The impact of a liberal arts undergraduate curriculum has long been difficult to measure and assess. Lacking data that record the skill attainment, civic involvement, or well-being of students after they leave college, many institutions struggle to examine the impact of a liberal arts education on diverse learners at different stages and aspects of their lives and careers. The CBII database—created by a team of scholars and staff at the Inter-university Consortium for Political and Social Research (ICPSR) at the University of Michigan with support from the Mellon Foundation—includes more than one million student records, 50 million course enrollments, and alumni surveys for 2,800 respondents.
The first CBII data sets were released in 2022. At that time Paul Courant, the original primary investigator of the CBII project and former provost at the University of Michigan, noted that CBII “will allow us to explore the connection between undergraduate education and student outcomes ten years after college completion. These outcomes include important behaviors and mindsets such as democratic and civic engagement, openness to diversity, psychological well-being, and career adaptability.”
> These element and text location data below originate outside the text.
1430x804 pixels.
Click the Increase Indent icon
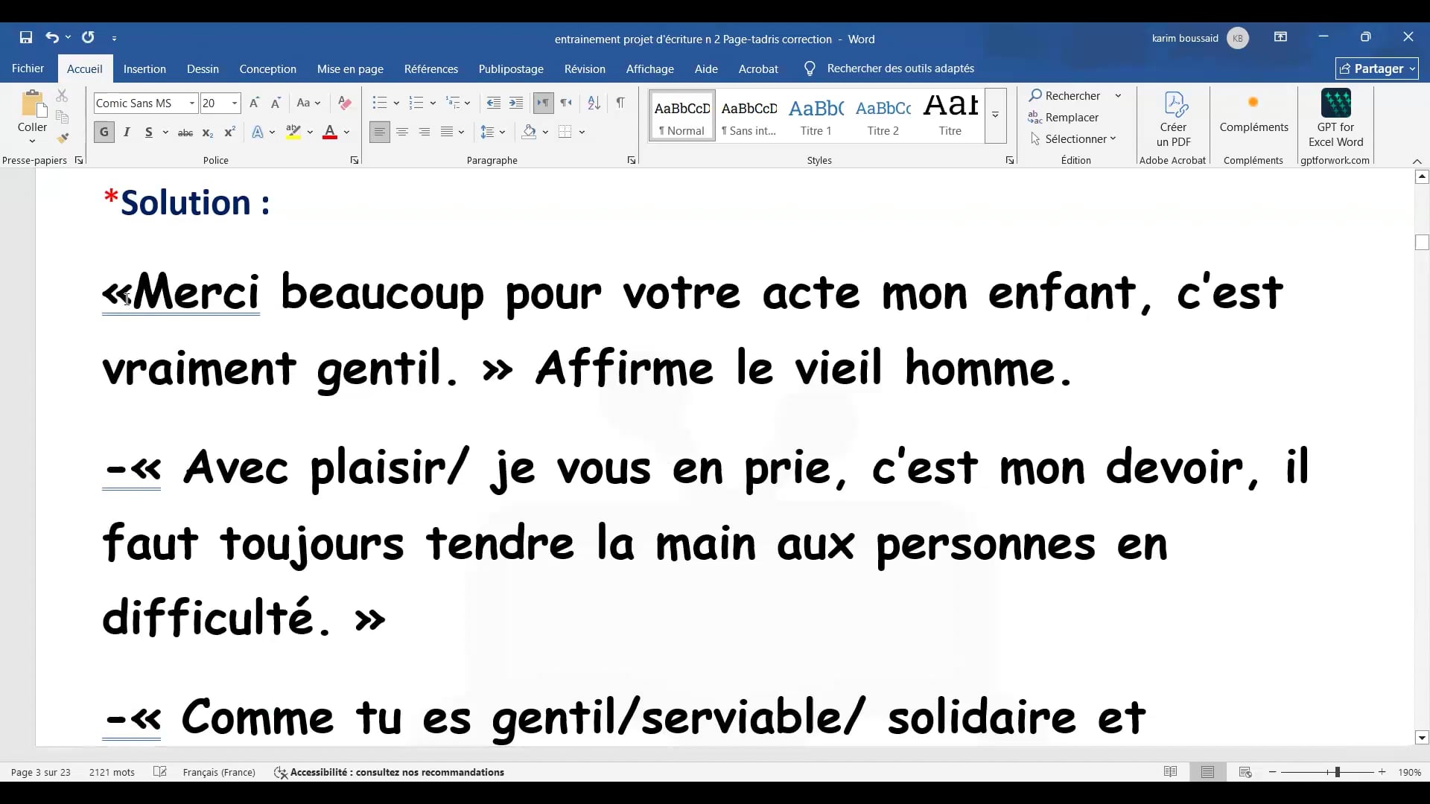coord(516,103)
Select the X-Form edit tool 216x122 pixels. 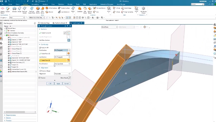coord(114,8)
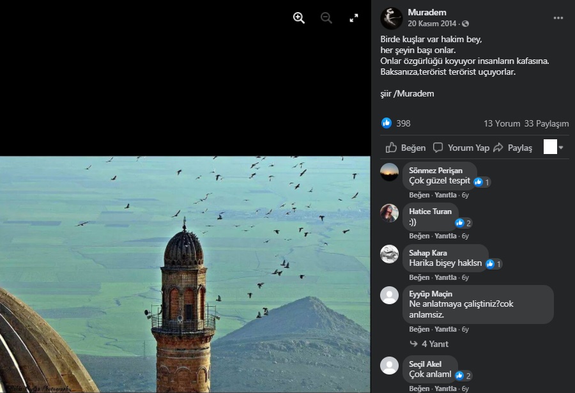Open the 33 Paylaşım shares list
This screenshot has width=575, height=393.
(546, 123)
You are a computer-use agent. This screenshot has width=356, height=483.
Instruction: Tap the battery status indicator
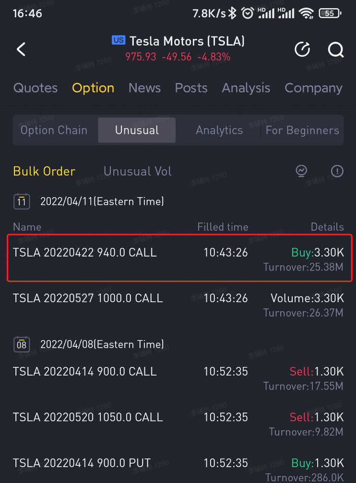(329, 13)
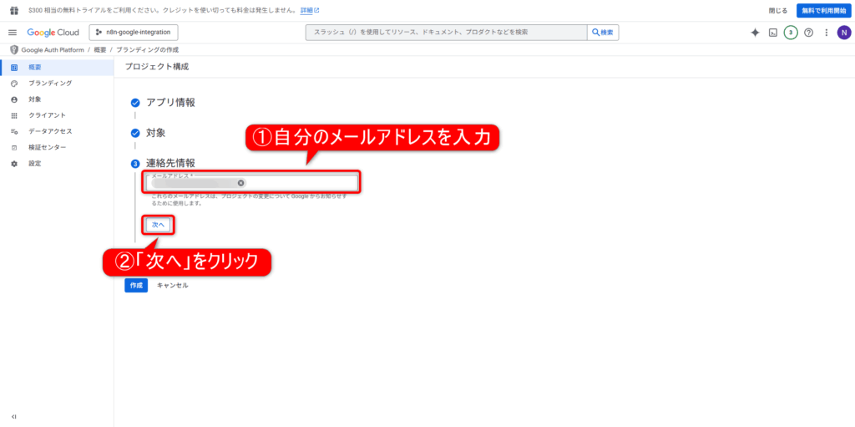Image resolution: width=855 pixels, height=427 pixels.
Task: Click the blue 作成 button
Action: tap(136, 285)
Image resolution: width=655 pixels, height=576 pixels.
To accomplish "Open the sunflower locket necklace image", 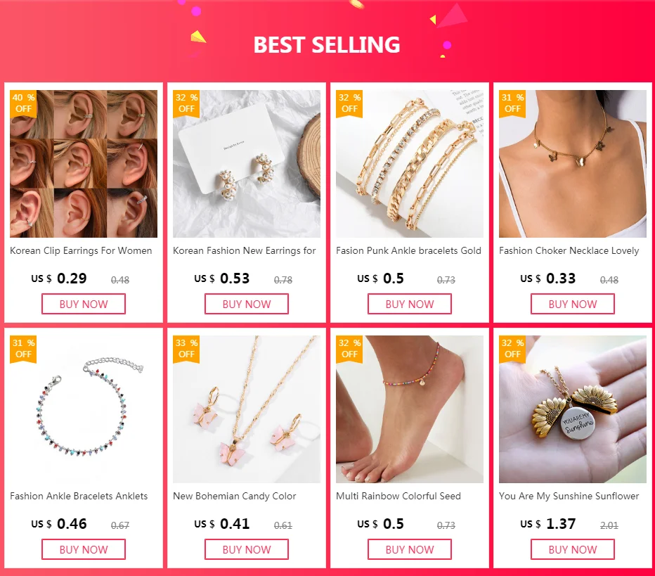I will click(573, 409).
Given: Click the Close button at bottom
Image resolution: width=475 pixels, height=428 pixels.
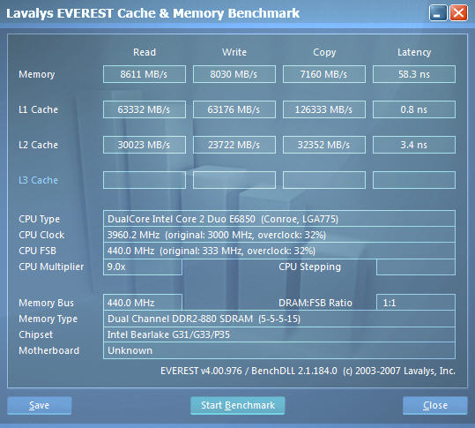Looking at the screenshot, I should click(x=435, y=405).
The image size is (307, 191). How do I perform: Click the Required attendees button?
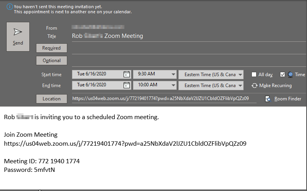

The AVDF/ACLS Fellows for Research on the Liberal Arts will each receive $45,000 toward their projects, participate in a two-day data training led by the research team at ICPSR, and convene for a subsequent symposium to share their findings with one another and invited journalists.
The Arthur Vining Davis Foundations were organized in 1952 and are supported by two trusts established by Mr. Arthur Vining Davis. The Foundations aim to bear witness to Mr. Davis’ successful corporate leadership and his ambitious philanthropic vision. Since their inception, the Foundations have given over 3,800 grants totaling more than $300 million to colleges and universities, hospitals, medical schools, and divinity schools.